Working with lists in DynamoDB
DynamoDB has support for storing complex data types like lists, sets or maps (aka dictionaries/hash tables). This capability allows for flexible usage patterns. In this article we’ll take a closer look at lists. We’ll explore what is possible with them, what isn’t and how we can manipulate them through Python.
This article doesn’t follow a clear storyline, it’s more like a list of recipes you can use in your own projects.
The Basics
DynamoDB supports lists as attributes for items.
However: they’re not supported as part of a key.
That means the attributes that make up your partition and sort key can’t be lists (or maps or sets for that matter).
If you try to create an item with an attribute that’s part of a global secondary indexes’ key schema that has an incompatible data type, you’ll get the error below.
In the example GSI1PK
and GSI1SK
are the partition and sort keys of the global secondary index GSI1
.
One of the things that makes GSIs useful is that you can create them at any point in time. Even after you’ve added data to the table. Now the question is: what happens if I create a GSI based on an attribute that may be a complex data type in some of the already existing items. The answer is a little anticlimactic.
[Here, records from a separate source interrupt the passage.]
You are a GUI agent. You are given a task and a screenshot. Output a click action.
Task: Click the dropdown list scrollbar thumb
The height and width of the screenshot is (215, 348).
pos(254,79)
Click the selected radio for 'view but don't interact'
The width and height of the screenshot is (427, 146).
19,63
Index creation works, but the items won’t show up in the GSI.
Lists can store items of different types, that means you’re free to mix numbers, strings, sets, lists and other types in a single list. An item like this that mixes different data types is perfectly valid:
{
"listAttribute": {
"L": [
{
"N": "1"
},
{
"M": {
"a": { "S": "b"}
}
},
{
"L": [
{ "N": "1"}
]
},
{
"NS": ["1", "2"]
},
{ "S": "text"}
]
},
"PK": {
"S": "pk"
}
}
Creating a demo table
Let’s move on to manipulating lists. We’ll use Python and the AWS SDK for this. First we’ll create a table for us to work with - it’s a simple table with On-Demand capacity and a partition key that is also the primary key.
"""Quick primer for working with lists in DynamoDB attributes"""
import typing
import boto3
from botocore.exceptions import ClientError
TABLE_NAME = "list-demo"
def create_table_if_not_exists():
try:
boto3.client("dynamodb").create_table(
AttributeDefinitions=[{"AttributeName": "PK", "AttributeType": "S"}],
TableName=TABLE_NAME,
KeySchema=[{"AttributeName": "PK", "KeyType": "HASH"}],
BillingMode="PAY_PER_REQUEST"
)
except ClientError as err:
if err.response["Error"]["Code"] == 'ResourceInUseException':
# Table already exists
pass
else:
raise err
Creating items with lists
Now that we have a table, we can think about the kind of data we want to store in it.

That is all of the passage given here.